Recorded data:

***

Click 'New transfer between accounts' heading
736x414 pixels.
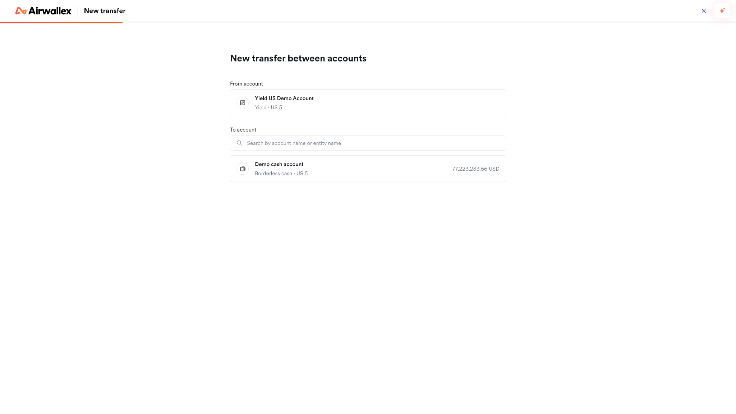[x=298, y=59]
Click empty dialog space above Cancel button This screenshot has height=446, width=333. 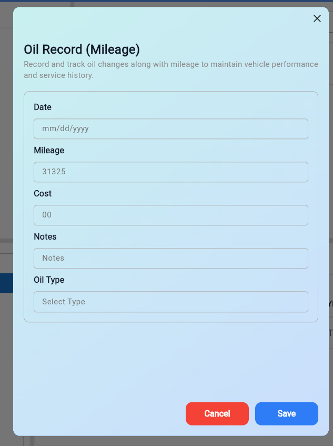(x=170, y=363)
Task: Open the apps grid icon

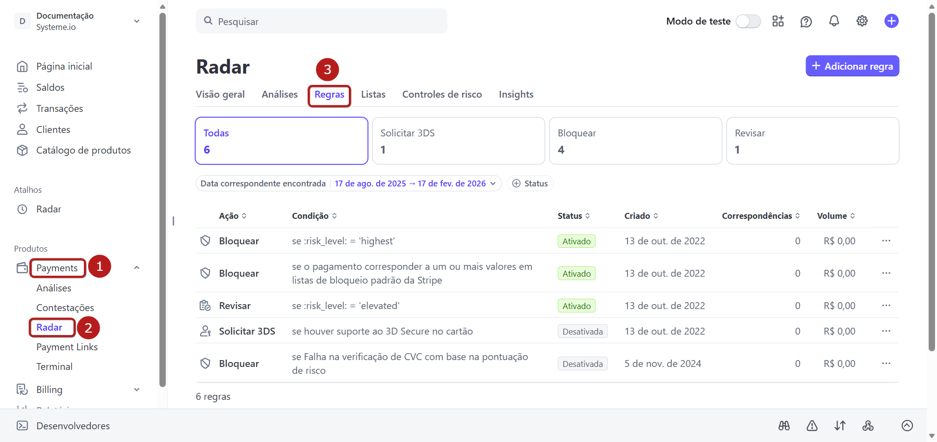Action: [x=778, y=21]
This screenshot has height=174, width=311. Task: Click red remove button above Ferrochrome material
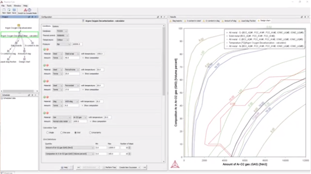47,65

***

What the answer must hold is the exact text of every line from the one containing "This screenshot has height=174, width=311." through the end of the data, minus any pictures.

- _Written solution_:
This screenshot has height=174, width=311. Task: Click red remove button above Ferrochrome material
47,65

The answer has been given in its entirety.